The final "trick", to make everything in our 3D model as realistic as possible, is to make sure that the clamp is displaced with respect to the lens. We want the point that we are assuming will stay still during the opening/closing of our clamp (180° from the opening) to be in the correct place with respect to the other components.

Step 5: 3D Print the Pieces

Split design

In order to make my mount easier to print I made a the design choice to split each lens-mount in half and attaching the two pieces with screws. For the 5x lens I actually split the design in three pieces, so that I could re-use the camera-side bracket from the 1.5x lens. This was only done to save print-time in the event that I made an error in my displacement calculations and needed to re-print the bracket for the 5x lens (I actually had to do this). One fortunate side-effect of this is that I can share the 3D printable design of the camera-side bracket here for anyone with an ADSM302 microscope, and they will only need to make the lens-side themselves. The file is attached here and named "Camera-side-v2.stl".


When 3D printing it is also necessary to keep in mind that most pieces will turn out slightly larger than you design them. This is because the melted filament will "ooze" out to the sides, and it means we often need to design pieces slightly smaller than we want them. Personally I like to use a tolerance of 1/2 the size of the nozzle I'm printing with, so for a 0.4 mm nozzle, I displace any outer perimeter of my design by 0.2 mm. But to be honest this is just a rule of thumb, and totally depends on your slicer settings and actual printer. But keep in mind that scaling down the entire piece does not work because the ooze only happens in the X and Y directions. The height of the model will often be pretty damn accurate.

Step 6: Test Fit the Compliant Mechanism

Now we just need to check if the holes align... And they do!

Step 7: Assemble Lens Mounts

I designed my mechanism to be assembled with M2 screws, so let's screw everything together.

If the working distance of your lenses is quite short (like mine are), make sure the screws aren't so long that they will scrape along the surface of what you're trying to look at.
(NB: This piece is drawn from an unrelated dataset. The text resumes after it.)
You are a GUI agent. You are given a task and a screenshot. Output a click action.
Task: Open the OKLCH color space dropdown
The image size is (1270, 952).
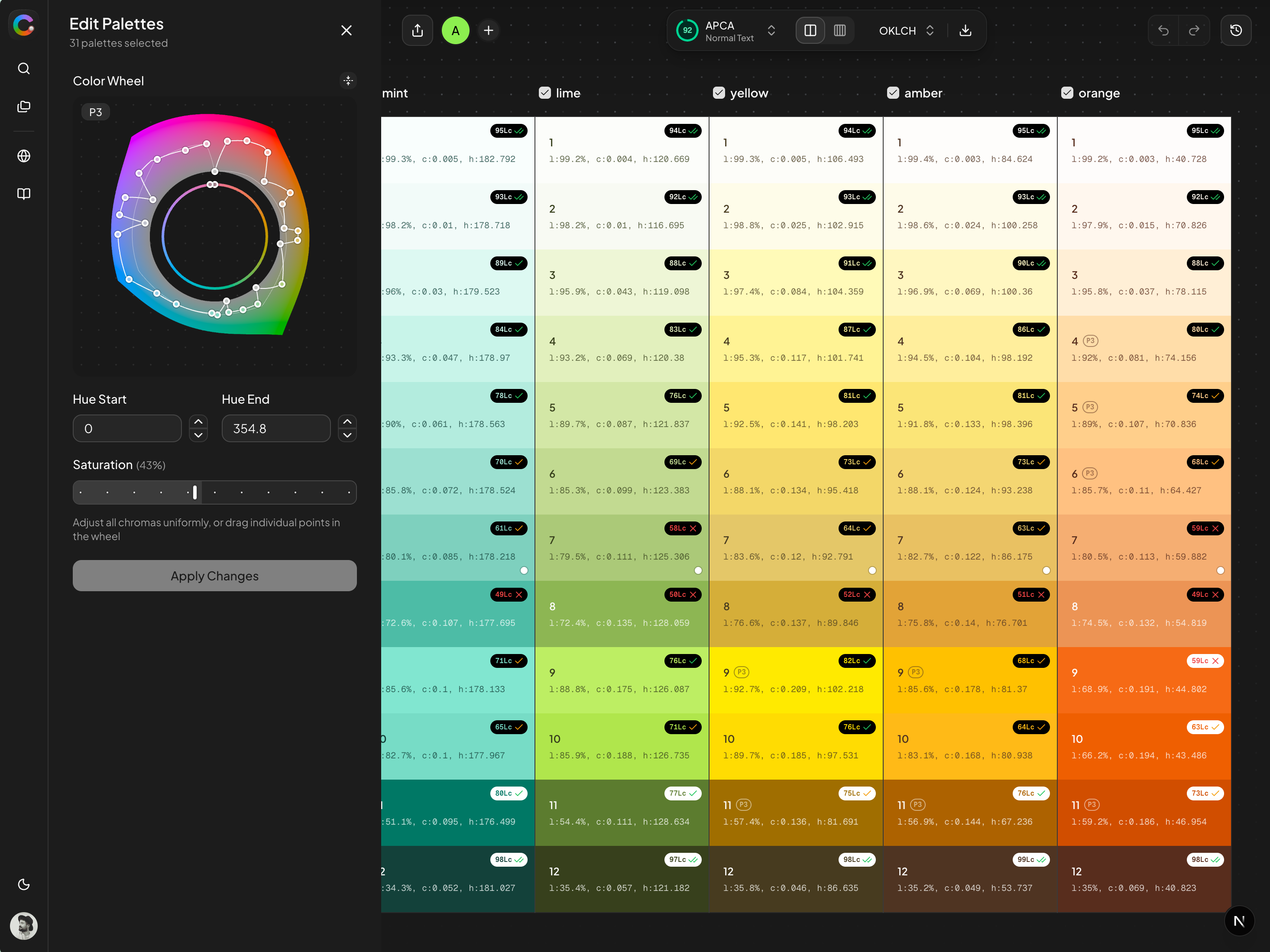point(930,30)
Step 8: Test Fit to Microscope

I designed my pieces to have a slight wiggle (I'm not trying to make professional-grade optics here, and I need to be able to dismount them easily), and I'm super satisfied with the fit. The pictures show how the mounted secondary lenses look on my ADSM302 microscope.

Step 9: See the Result!

Finally. We can harvest the fruits of our work.
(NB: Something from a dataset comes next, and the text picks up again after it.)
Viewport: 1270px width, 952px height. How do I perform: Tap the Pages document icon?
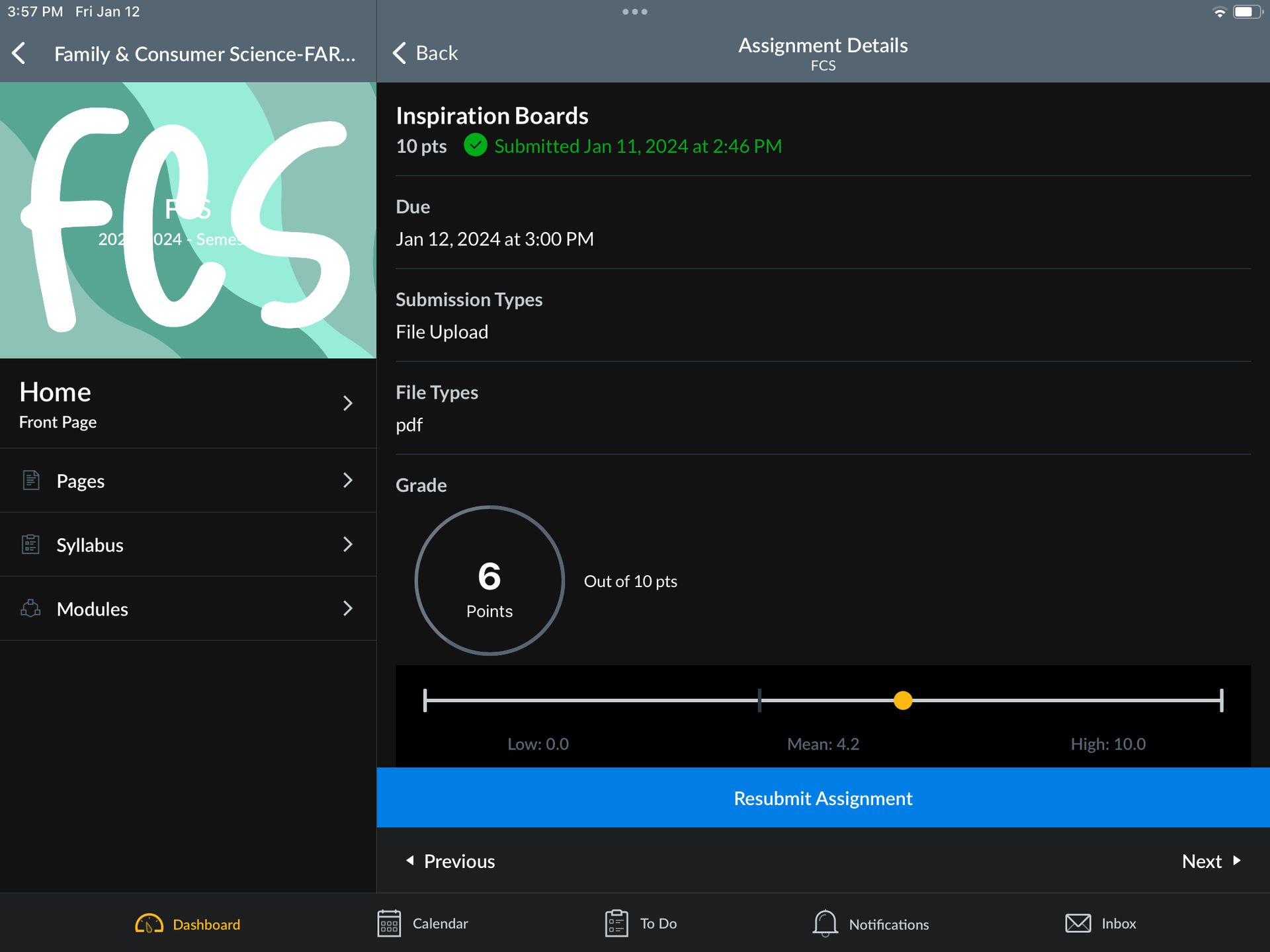[x=31, y=480]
The images contain three image sequences and each sequence is ordered so that you will first see an image with the maximum amount of zoom with standard optics. Then with the 1.5x lens, and finally with the 5x lens. As mentioned in the beginning, the numbers 1.5x and 5x are just top-of-my-head estimates used for clarity, and could be completely wrong.

Here is a description of each image sequence:

  1. This is a 01005 footprint for passive electronic components such as resistors and capacitors. The footprint is from an old PCB ruler I own, and the microscope reveals that it's become quite messy over the years!
  2. Here we see the same 01005 footprint but we can also see the secondary lens attachment, and the working distance of each.
  3. This is the end of a "5 mil trace". In electronics a 5 mil trace means that the width of the copper wire is 5/1000th of an inch, or 635 µm. In the reference frame of the image, this 635µm distance is from the bottom of the golden wire to the top of it.

Personally I'm really happy with these results, and I hope that the 5x lens will allow me to identify some micrometeorites (typically spherical and 300-400µm diameter). Micrometeorite hunting is a new hobby of mine so I don't have any pictures of them to show you (yet), but I hope to make an Instructable about how to find them in the future! Hope you learned some tips and tricks about designing for 3D printing in Fusion 360.